PlantCareNet: an advanced system to recognize plant diseases with dual-mode recommendations for prevention
Muhaiminul Islam, AKM Azad, Shifat E. Arman, Salem A. Alyami, Md Mehedi Hasan
Abstract
Plant diseases adversely affect the agricultural sector by substantially affecting food security and limiting production. We introduce PlantCareNet, a novel, automated, end-to-end diagnostic system for plant diseases that can also offer interactive guidance to users. The system utilizes a dual mode strategy that integrates advanced deep learning algorithms for precise disease diagnosis with a knowledge-based framework guided by experts for preventive measures. The proposed architecture utilizes a convolutional neural network (CNN) to examine images of plant leaves, with the final block flattened and subsequently forwarded to Dense-100 and ultimately Dense-35 for the precise classification of various plant diseases. Subsequently, PlantCareNet promptly offers two types of recommendations: automated suggestions based on identified symptoms and expert-guided advice for personalized treatment. Both categories of recommendations are accessible immediately.
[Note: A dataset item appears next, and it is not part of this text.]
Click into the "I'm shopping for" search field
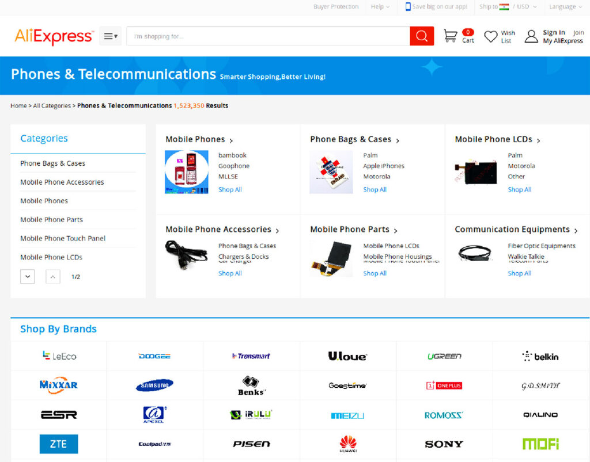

The experimental findings indicate that PlantCareNet can accurately diagnose diseases in five well-known datasets, with an accuracy between 82% and 97%, outperforming notable models like Inception and ResNet in most cases. The overall approach demonstrates advancement by surpassing lightweight CNN models with 97% precision and an average inference time of 0.0021 s, hence offering farmers precise and quick actions for remedy. This study emphasises a novel blend of artificial intelligence-driven recognition and expert consultation, which contributes to the advancement of sustainable agriculture practices.